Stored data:
---

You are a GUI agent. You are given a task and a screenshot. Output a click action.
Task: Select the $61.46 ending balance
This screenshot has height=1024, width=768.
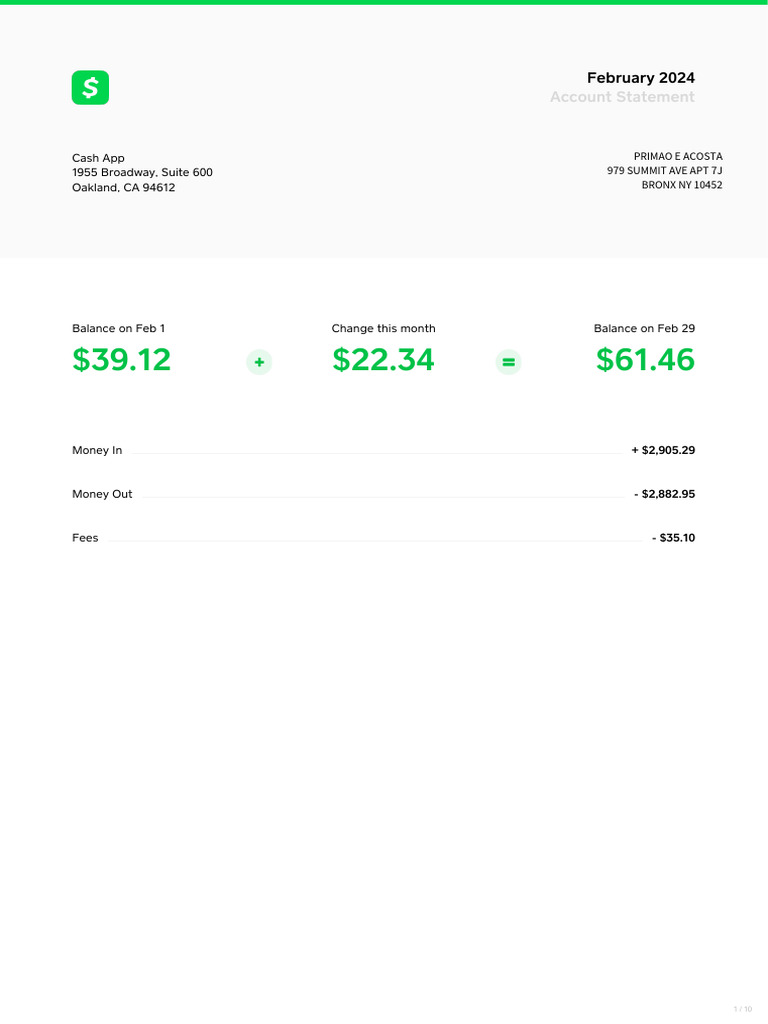pyautogui.click(x=645, y=360)
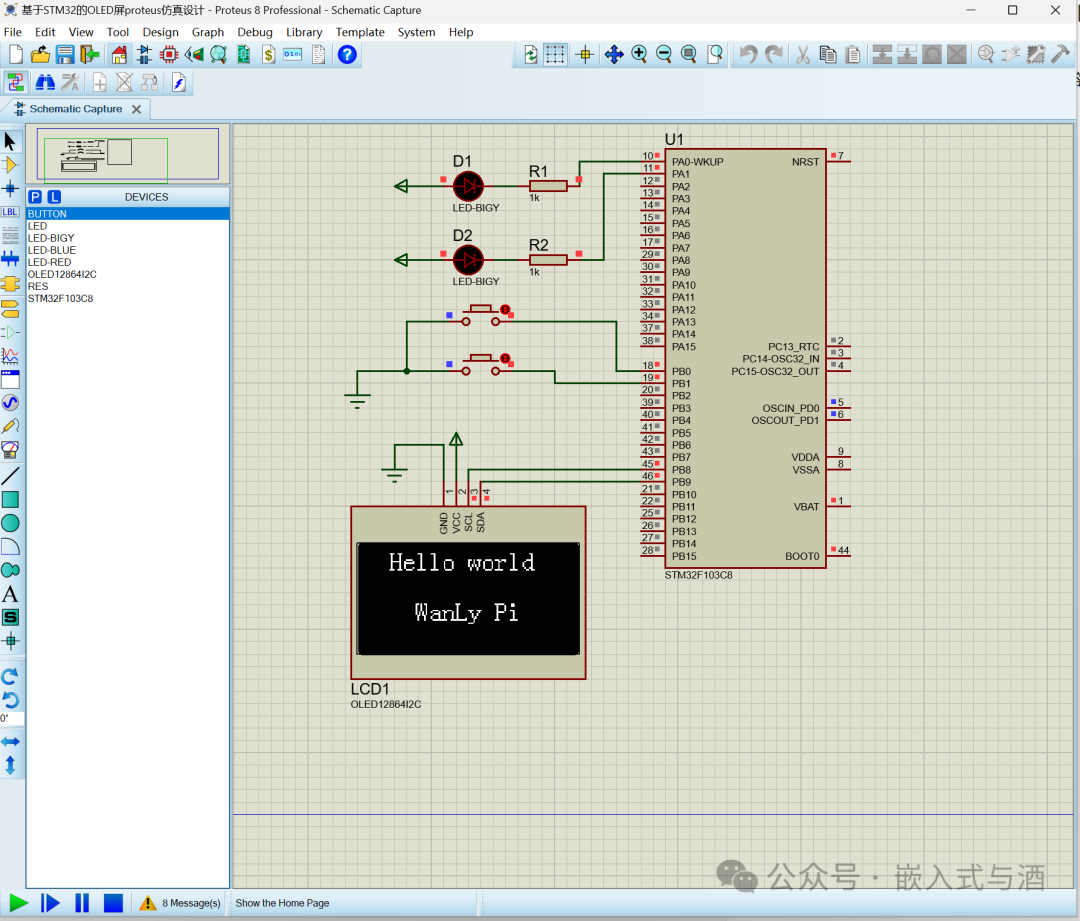Open the Library menu
This screenshot has height=921, width=1080.
click(x=304, y=31)
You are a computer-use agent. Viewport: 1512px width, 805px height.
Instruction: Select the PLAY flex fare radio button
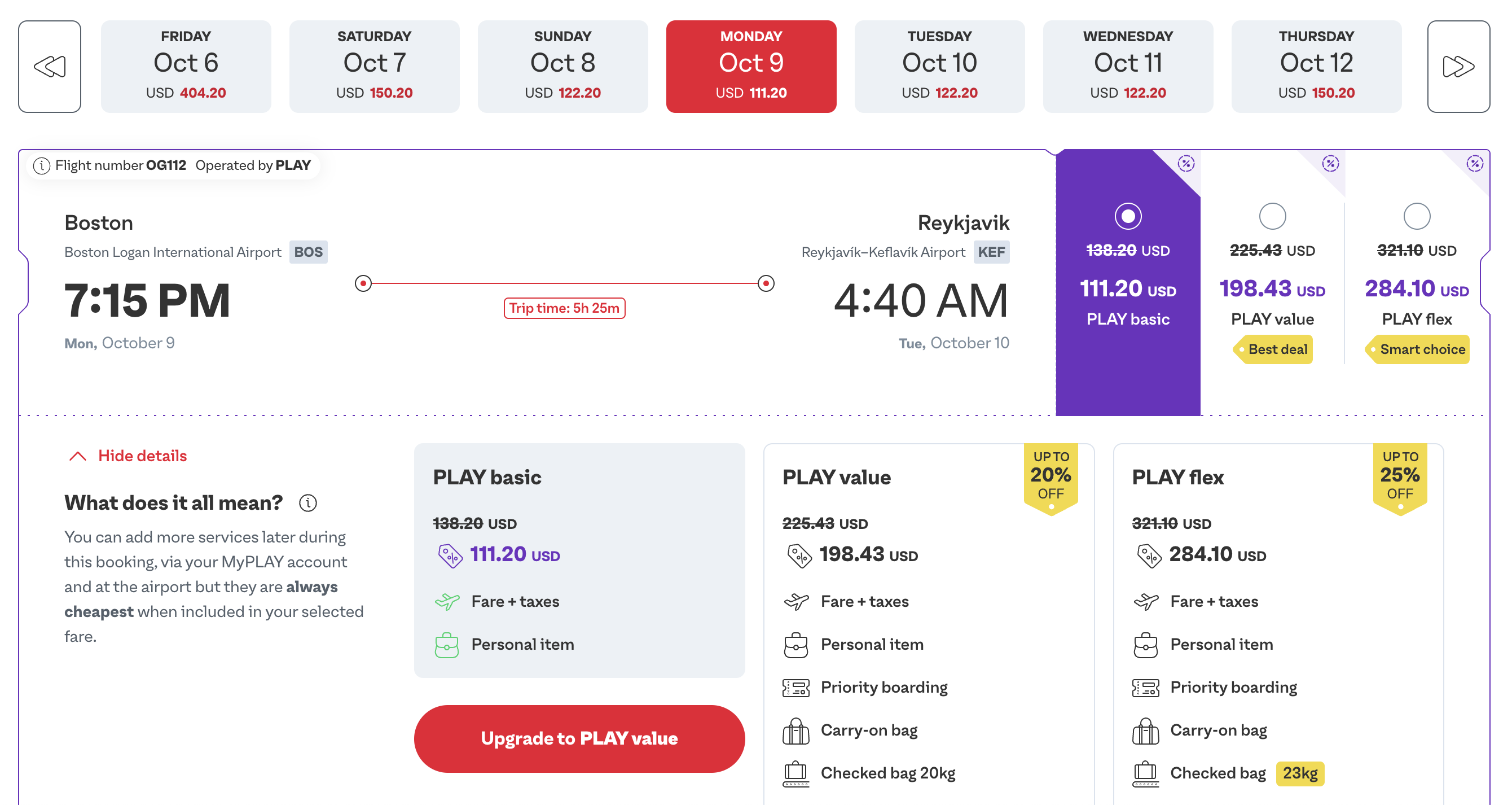1416,216
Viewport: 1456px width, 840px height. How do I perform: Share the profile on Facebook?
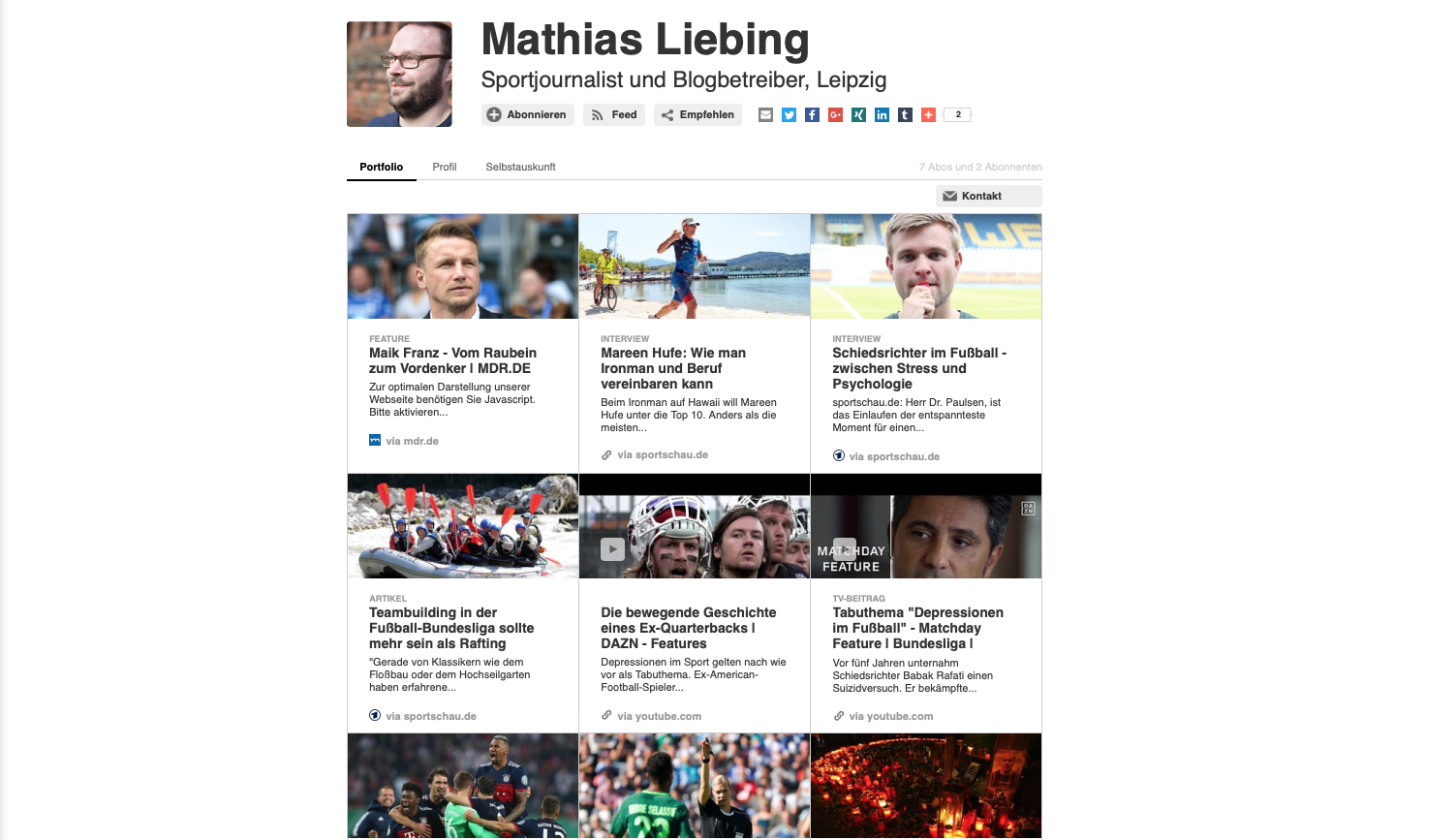click(x=812, y=114)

---

Nothing but the lines from the one containing "Task: Select the $61.46 ending balance" through the last line of the records above should appear, each repeated exactly, with no pictures.

Task: Select the $61.46 ending balance
This screenshot has height=1024, width=768.
pyautogui.click(x=645, y=360)
Open the Library menu
This screenshot has height=921, width=1080.
click(x=304, y=31)
You are a computer-use agent. Viewport: 1512px width, 805px height.
Instruction: Select the PLAY flex fare radio button
1416,216
Viewport: 1456px width, 840px height. How do I perform: Share the profile on Facebook?
click(x=812, y=114)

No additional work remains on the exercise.